ROCHELLE — Connie Lind could have never dreamed this one up.


Her Princeton Tigress tennis team captured the first sectional championship in school history, defeating the host Hubs, 27-26, to top honors. The icing on the Tigresses’ cake is they advanced all four entries to the state tournament, including a pair of doubles teams and two singles.


“The girls set their goals at the beginning of the season, and their dream came true,” Lind said.


Did that dream include taking all six to state?


“No. I think it’s hard to believe all four teams qualified for state,” she said.


Senior Evinne Dimmig becomes the first PHS player to repeat going to state, capturing second place at singles. She will be joined by Alex Beetz, who was fourth in singles, and the Tigress doubles teams of Lindsay Frank and Courtney Schafer and Tristan Hicks and Emiley Brand, who placed third and fourth

“It’s really a humbling experience to have us all go. The experience will be so much better with all of us getting to enjoy it,” Dimmig said.

“It’s an awesome feeling to accomplish something the school’s never done. We won sectional as a team, and our whole team is going to state. So that’s fun,” Hicks said.

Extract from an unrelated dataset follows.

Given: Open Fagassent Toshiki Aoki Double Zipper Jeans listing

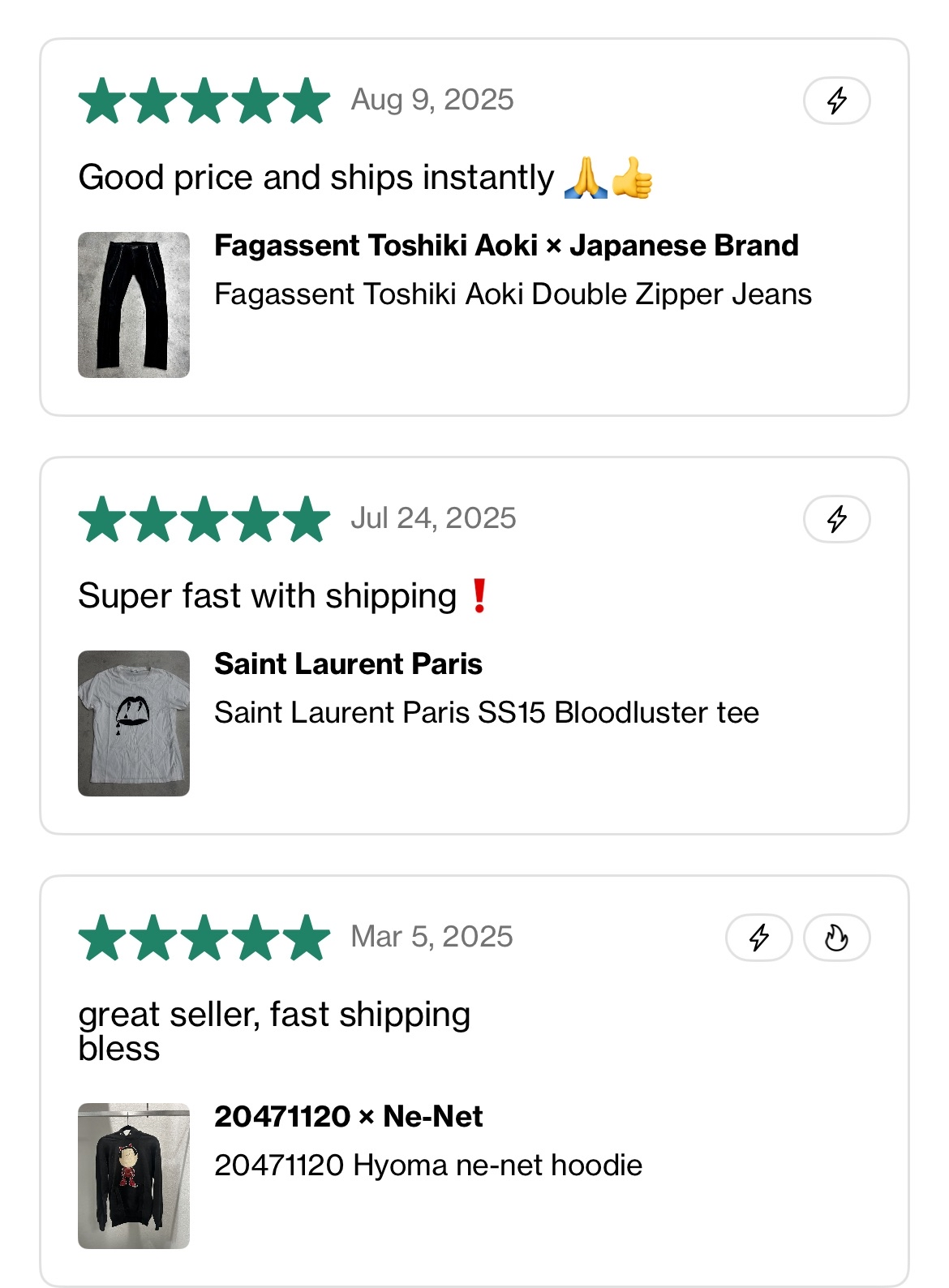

“I’m excited. I think it will be fun because we all qualified,” Frank said. “We were hoping to send one or two people, but not all six.”

“It’s really cool we all got to go,” Schafer said.

The biggest surprise for PHS, without a doubt, had to be Beetz, who is a first-year senior tennis player with exactly one singles match under her belt going into sectional. She came away with a fourth-place qualifying berth thanks to victories over L-P’s Christy Savellano 6-4, 6-0, and St. Bede’s Maggie Pryde 6-4, 6-1.

She admits to her novelty as a tennis player, having previously tried her hand at volleyball, basketball, track, softball, soccer, dance and gymnastics.

“I’ve tried pretty much every sport there is,” she said. “I’ve only been playing tennis three to four months. I kind of picked up a racquet over the summer. I didn’t think I was very good at first. I don’t know. I just practiced really hard and did the best I could in every single match, and here I am.”